*Task details*:
Please reproduce the lines starting at the one that has "You are a GUI" and continuing through the last line, swapping "screenshot" for "screen capture" while leaving everything else as it is. Omit the pictures from your answer.

* * * * *

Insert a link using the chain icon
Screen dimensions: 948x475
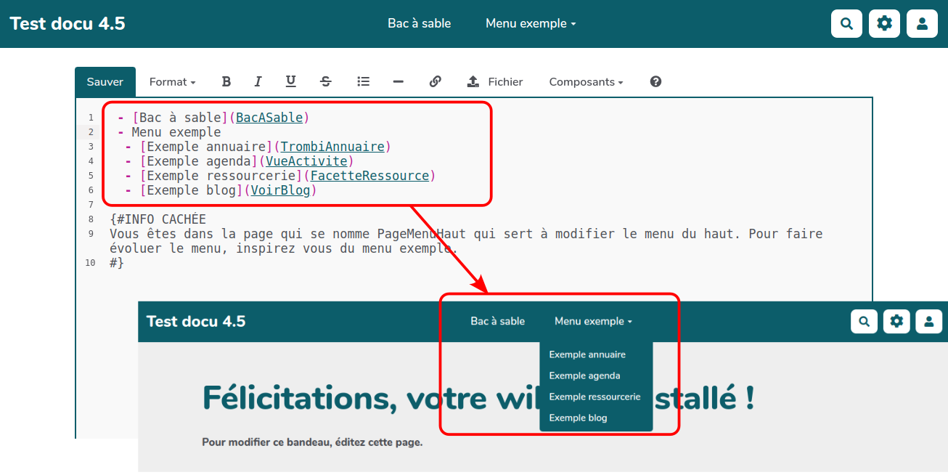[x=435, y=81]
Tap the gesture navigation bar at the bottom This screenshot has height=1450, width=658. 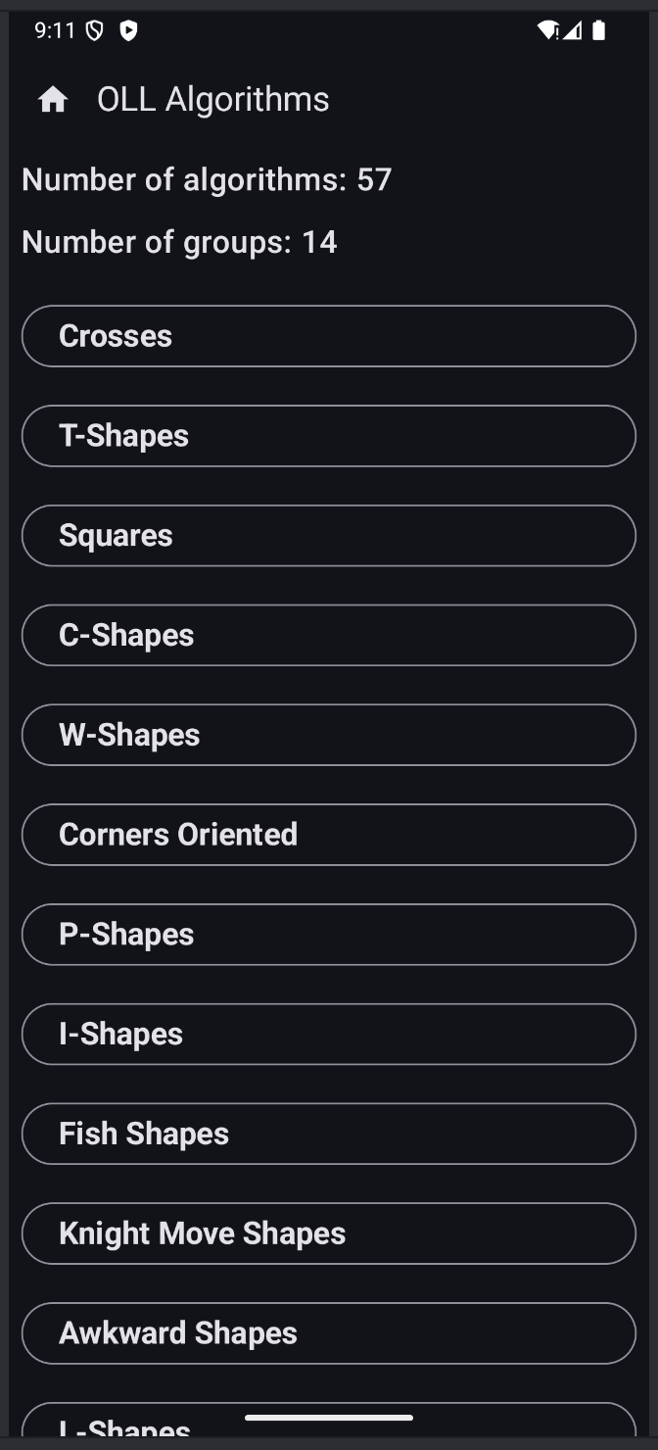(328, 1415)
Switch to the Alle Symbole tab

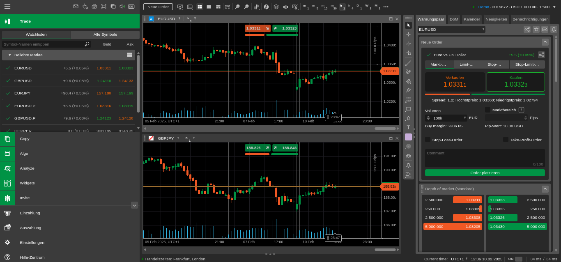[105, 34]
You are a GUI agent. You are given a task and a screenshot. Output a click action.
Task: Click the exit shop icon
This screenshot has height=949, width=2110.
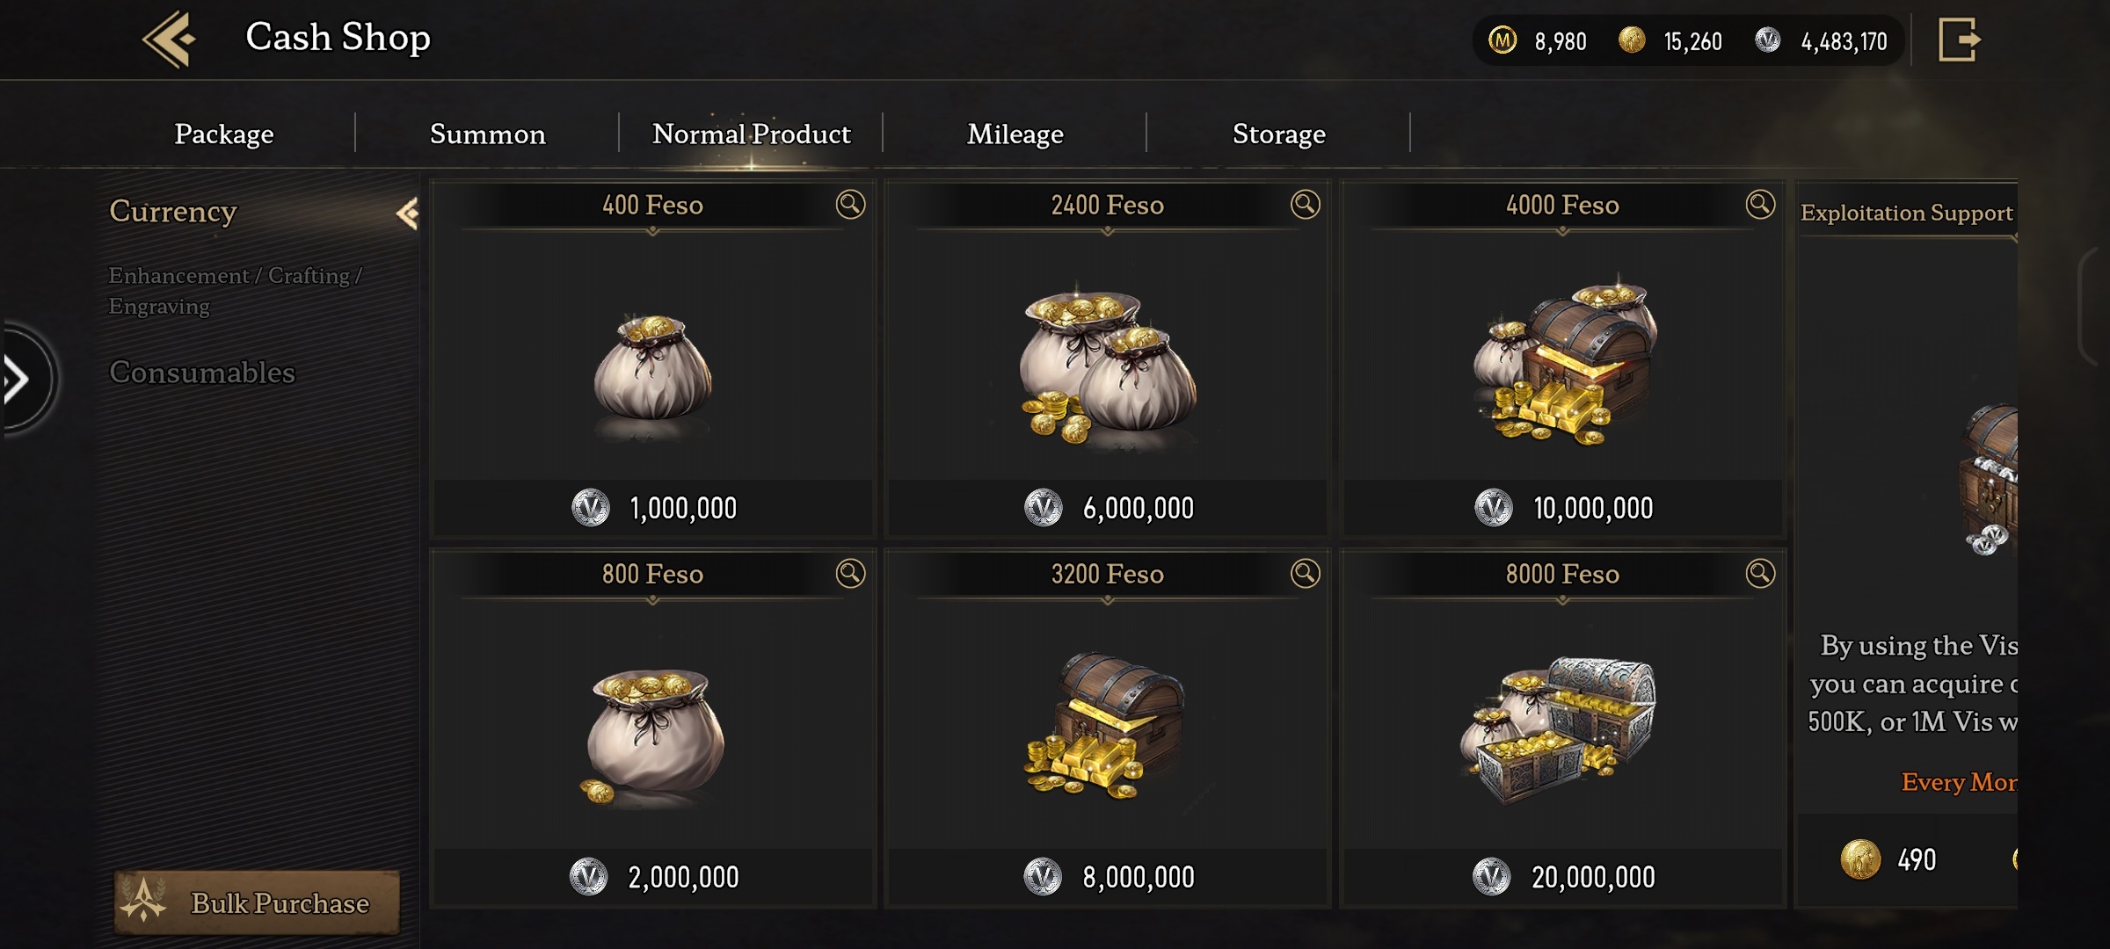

* * * * *

*Output below*:
You are a GUI agent. You are given a task and a screen capture. Output a click action.
Task: Click the exit shop icon
This screen capture has height=949, width=2110.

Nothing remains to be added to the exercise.